Cada 18 de abril se conmemora el Día Mundial del Radioaficionado, una fecha destinada a reconocer y difundir la importante labor de estos comunicadores que, a lo largo de la historia, han sido pilares fundamentales en situaciones de emergencia y en la difusión de información relevante para la sociedad.
Este día tiene su origen en la fundación de la Unión Internacional de Radioaficionados en París (IARU) en 1925, una institución que se encarga de coordinar, proteger y promover esta actividad a nivel mundial. Desde entonces, la radioafición ha sido un medio crucial en la transmisión de mensajes, especialmente en momentos de crisis como catástrofes naturales, conflictos bélicos y comunicados oficiales.
Los radioaficionados, personas que transmiten mensajes a través de emisoras de radio, desempeñan su labor con permisos y autorizaciones correspondientes, utilizando en muchos casos medios propios para llevar a cabo esta tarea sin depender de grandes emisoras. Su papel se vuelve vital cuando otros medios de comunicación se ven interrumpidos, como sucede en situaciones de condiciones meteorológicas extremas o conflictos.
La historia de la radioafición se remonta al siglo XX, cuando los primeros transmisores permitían enviar mensajes en código Morse entre diferentes terminales receptoras. A lo largo de las décadas, esta actividad ha experimentado un crecimiento significativo, especialmente con el surgimiento de la Segunda Guerra Mundial y la carrera espacial, que impulsaron su popularidad.

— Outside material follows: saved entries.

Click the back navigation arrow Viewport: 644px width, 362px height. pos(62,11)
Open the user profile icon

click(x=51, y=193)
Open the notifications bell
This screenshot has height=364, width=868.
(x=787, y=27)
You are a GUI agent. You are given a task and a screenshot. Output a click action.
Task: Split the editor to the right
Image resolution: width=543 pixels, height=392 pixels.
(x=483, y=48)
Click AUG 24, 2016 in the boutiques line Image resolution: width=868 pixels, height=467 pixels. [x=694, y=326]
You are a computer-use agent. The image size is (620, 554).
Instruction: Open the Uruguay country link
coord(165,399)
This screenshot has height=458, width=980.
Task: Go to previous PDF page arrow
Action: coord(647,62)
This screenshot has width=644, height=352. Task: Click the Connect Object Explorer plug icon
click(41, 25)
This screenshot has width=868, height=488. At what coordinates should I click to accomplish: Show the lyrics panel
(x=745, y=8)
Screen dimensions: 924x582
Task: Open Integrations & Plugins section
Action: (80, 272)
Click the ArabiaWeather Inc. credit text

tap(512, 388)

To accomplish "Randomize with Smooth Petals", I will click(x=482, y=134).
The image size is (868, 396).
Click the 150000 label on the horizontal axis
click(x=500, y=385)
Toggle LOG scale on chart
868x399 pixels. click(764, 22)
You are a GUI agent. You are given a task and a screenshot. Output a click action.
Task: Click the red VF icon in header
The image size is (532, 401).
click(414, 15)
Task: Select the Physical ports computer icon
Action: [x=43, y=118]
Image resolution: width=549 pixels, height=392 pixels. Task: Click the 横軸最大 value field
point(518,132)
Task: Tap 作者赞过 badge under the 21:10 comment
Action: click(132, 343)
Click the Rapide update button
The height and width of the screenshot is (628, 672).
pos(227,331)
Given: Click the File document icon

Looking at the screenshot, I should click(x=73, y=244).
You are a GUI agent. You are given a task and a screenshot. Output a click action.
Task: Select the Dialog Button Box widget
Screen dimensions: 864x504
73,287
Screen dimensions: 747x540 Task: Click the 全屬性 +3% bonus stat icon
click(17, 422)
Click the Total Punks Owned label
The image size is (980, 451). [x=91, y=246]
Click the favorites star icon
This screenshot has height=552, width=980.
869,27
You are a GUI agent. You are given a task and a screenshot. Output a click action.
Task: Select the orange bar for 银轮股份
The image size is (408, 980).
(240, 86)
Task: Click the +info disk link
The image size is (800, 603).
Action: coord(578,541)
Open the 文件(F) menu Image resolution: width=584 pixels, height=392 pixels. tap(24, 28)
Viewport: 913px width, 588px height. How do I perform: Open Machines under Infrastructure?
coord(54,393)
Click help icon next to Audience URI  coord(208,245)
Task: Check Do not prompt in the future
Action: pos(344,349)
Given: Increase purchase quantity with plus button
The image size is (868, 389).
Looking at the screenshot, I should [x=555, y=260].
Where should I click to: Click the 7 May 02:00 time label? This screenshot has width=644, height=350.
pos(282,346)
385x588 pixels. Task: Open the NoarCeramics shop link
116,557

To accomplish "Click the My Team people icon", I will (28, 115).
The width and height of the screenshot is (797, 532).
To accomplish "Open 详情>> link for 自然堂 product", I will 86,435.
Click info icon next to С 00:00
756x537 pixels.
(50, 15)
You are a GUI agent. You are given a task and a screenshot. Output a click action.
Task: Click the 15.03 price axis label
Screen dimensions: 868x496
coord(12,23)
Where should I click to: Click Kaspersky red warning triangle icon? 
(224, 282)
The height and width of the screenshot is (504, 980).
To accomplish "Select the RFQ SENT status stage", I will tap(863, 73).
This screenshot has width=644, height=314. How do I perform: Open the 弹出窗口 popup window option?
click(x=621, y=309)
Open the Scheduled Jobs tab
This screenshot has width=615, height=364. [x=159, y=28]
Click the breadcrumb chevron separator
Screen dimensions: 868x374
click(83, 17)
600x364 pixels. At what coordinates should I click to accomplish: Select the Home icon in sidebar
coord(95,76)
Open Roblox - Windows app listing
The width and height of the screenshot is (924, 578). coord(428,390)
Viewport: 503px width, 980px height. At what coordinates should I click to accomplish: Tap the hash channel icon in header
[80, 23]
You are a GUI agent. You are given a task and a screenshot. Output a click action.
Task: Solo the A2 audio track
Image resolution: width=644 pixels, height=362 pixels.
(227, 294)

A partir de la década de 1980, con los avances tecnológicos, los radioaficionados lograron comunicarse de manera más efectiva y completa, incluso contactando a astronautas en misiones espaciales. Aunque pueda parecer una actividad olvidada en la era digital, la radioafición ha dejado un legado crucial en la historia de las comunicaciones, proporcionando herramientas para conectar a las personas en todo el mundo y desempeñando un papel vital en la prevención de catástrofes y la prestación de auxilio en momentos de necesidad.